Although the ongoing war has created a large level of uncertainty in the precious metals market, commodity experts at the World Bank (WB) believe that gold and silver prices are likely to be limited around the current zone until the end of 2026.
Ignoring the volatile period at the beginning of the year, the WB in its April Commodity Market Outlook report said that gold prices ended the first quarter with an increase of 17% compared to the fourth quarter of the previous year.
Meanwhile, silver prices increased by 55% in the first three months of the year compared to the last quarter of 2025. Experts also noted that the overall precious metal price index increased by 84% compared to the same period in the first quarter of the previous year.
According to analysts, the recent correction of gold and silver is likely to reflect a partial reversal of the speculative wave that has dominated the precious metals market in recent times.
The upward momentum of gold and silver has slowed in recent months as instability in the Middle East continues to push energy prices up, increasing concerns about inflation and raising expectations of interest rate hikes. However, the World Bank still expects precious metal prices to continue to have another year of positive growth.
In the updated forecast, the organization believes that the average gold price this year will be around 4,700 USD/ounce, up 37% compared to last year. However, the price is forecast to decrease by about 7% by 2027.
For silver, the trend is assessed similarly. The WB forecasts that the average silver price this year will reach about 70 USD/ounce, up 76% compared to the previous year, but may decrease by 7% in the following year.
“Because precious metal prices are sensitive to changes in global risk sentiment, speculative demand and macroeconomic conditions, the outlook still faces significant uncertainty. In general, risks for the underlying scenario still lean towards increase. Escalating global trade tensions or fluctuations in the financial market may trigger safe-haven capital flows into gold and silver, pushing prices above current forecasts,” experts said.
The WB still maintains a cautious stance on gold and silver in 2026, similar to the report released in October.
In the opposite direction, the biggest risk comes from high inflation due to the sharp increase in energy and commodity prices.
This will increase the opportunity cost of holding precious metals – which are non-performing assets. In addition, cooling geopolitical tensions could reduce safe-haven demand, while slowing down central bank purchases after years of strong accumulation could also lose an important source of price support," the report said.
For silver, experts warn that this metal may face greater risks if economic growth slows down, thereby weakening industrial demand.
Unexpected price drops may occur, especially if the speculative wave from the beginning of 2025 reverses strongly due to profit-taking and portfolio restructuring," analysts emphasized.
From a broader perspective, the WB believes that the war involving Iran has significantly changed the global commodity market.
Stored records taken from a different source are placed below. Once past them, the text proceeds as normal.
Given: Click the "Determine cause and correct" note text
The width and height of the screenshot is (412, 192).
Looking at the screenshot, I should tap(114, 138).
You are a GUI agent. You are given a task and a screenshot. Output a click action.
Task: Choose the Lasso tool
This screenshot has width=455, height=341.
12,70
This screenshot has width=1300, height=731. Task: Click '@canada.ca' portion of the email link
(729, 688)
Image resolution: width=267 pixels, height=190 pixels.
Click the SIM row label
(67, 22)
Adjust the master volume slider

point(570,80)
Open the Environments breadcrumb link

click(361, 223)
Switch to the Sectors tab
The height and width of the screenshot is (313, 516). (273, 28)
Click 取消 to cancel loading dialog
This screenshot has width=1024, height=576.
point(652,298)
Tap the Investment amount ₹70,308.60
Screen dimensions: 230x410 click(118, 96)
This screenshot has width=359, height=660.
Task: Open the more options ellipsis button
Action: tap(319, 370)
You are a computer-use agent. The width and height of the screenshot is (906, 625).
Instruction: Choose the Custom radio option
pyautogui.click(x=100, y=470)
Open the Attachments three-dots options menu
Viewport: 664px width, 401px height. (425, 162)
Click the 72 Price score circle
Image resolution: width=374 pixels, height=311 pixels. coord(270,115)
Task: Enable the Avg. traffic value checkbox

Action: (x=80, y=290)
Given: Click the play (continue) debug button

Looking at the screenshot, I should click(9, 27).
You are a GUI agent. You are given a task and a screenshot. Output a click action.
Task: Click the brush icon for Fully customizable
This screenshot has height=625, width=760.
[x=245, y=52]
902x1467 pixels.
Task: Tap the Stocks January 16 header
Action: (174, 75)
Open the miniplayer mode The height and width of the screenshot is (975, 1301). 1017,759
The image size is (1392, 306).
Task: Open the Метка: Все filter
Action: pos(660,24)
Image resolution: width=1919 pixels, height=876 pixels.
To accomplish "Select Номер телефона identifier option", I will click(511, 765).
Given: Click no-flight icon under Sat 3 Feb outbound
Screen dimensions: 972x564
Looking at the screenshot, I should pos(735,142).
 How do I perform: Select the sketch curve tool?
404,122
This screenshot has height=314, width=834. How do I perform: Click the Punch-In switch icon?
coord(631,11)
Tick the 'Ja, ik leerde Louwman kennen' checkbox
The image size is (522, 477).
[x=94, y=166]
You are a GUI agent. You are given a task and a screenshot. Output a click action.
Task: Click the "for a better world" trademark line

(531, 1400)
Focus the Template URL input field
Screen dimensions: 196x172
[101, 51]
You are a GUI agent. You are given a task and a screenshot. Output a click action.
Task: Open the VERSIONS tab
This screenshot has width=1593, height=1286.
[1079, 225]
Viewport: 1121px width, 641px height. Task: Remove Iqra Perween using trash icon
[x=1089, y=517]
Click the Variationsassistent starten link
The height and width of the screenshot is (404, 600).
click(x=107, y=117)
In a previous October report, the organization predicted commodity prices would fall by 7%.
However, currently, commodity prices are expected to increase by an average of 16%, marking the first year of rebound since 2022.
The WB said that the commodity market in general is still strongly dominated by the energy group.
With oil and natural gas prices rising sharply due to supply shortages, average energy prices are forecast to increase by 24% in 2026. At the same time, supply shocks caused by war are spreading, affecting many types of goods and industrial inputs. Fertilizer prices are forecast to increase sharply due to export disruptions and increased production costs, thereby putting pressure on food and metal prices. Basic metal and precious metal prices can both reach record highs in the context of strong fluctuations," the report stated.
The WB also warned that the upward momentum of commodity prices could push global inflationary pressure to its highest level in four years.